• _WHAT YOU ARE ASKED TO DO_: Starting at the line that contains "You are a GUI" and continuing up to and including the last line of the items, repeat the text word for word. Omit the pictures.

• _PROVIDED RECORDS_:
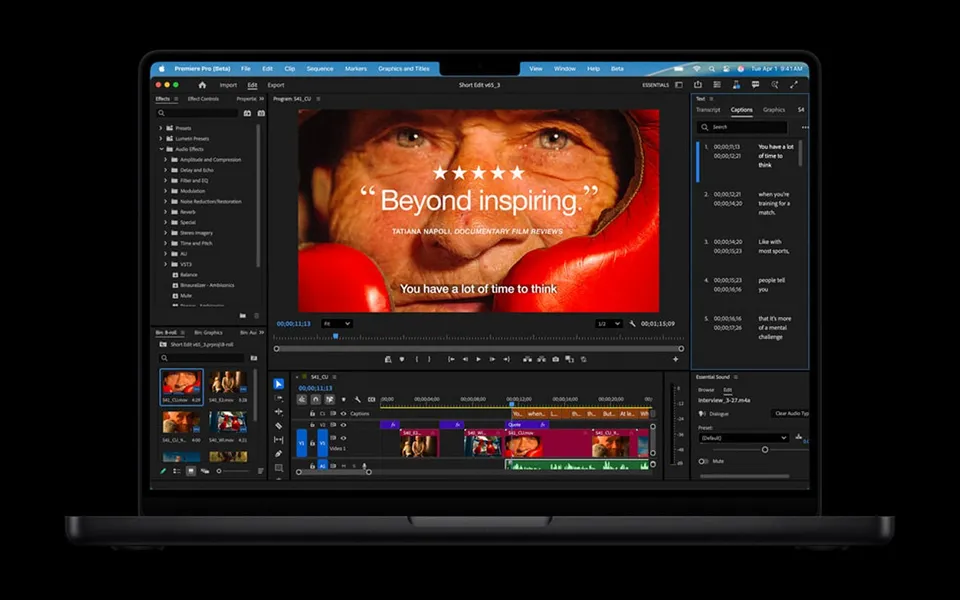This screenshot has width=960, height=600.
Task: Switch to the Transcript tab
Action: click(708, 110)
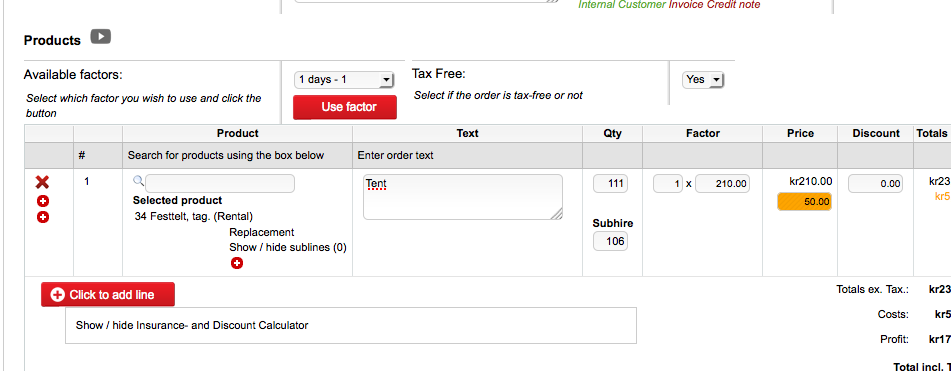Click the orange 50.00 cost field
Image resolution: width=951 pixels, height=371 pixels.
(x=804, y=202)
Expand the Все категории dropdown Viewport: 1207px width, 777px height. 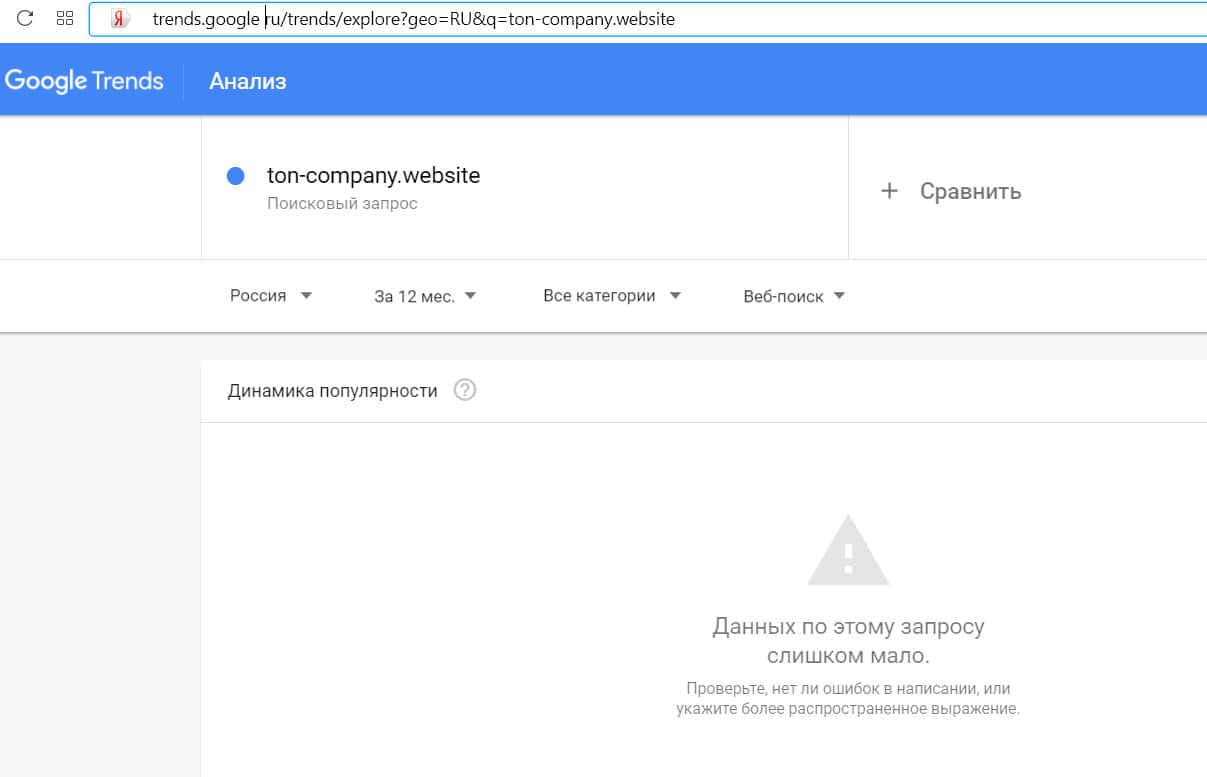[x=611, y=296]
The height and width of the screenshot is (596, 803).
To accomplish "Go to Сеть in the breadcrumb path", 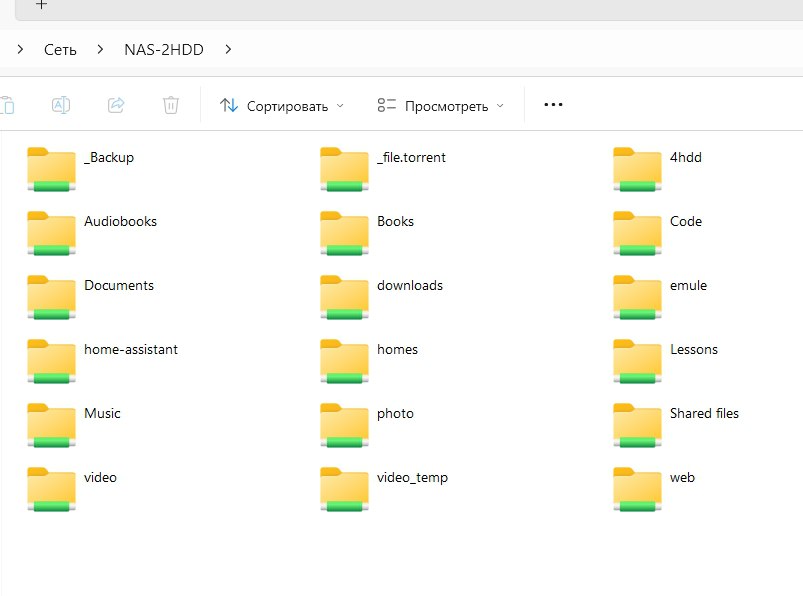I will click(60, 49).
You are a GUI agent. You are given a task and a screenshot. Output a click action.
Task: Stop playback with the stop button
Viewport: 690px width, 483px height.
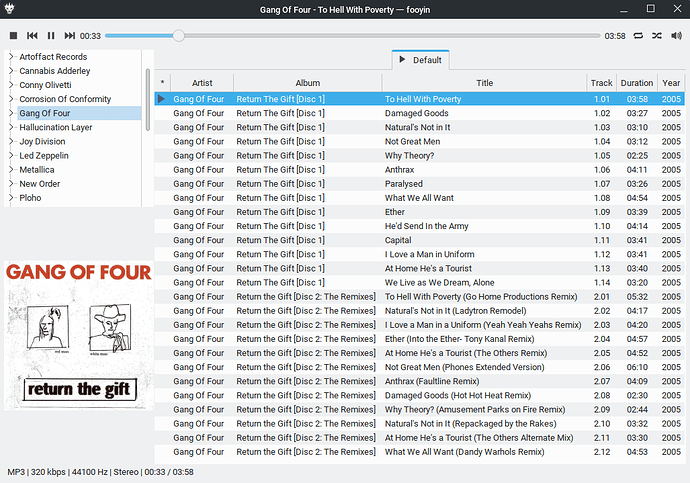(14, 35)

• _FINISHED ANSWER_:
You are a GUI agent. You are given a task and a screenshot. Output a click action.
Task: Stop playback with the stop button
Viewport: 690px width, 483px height.
(14, 35)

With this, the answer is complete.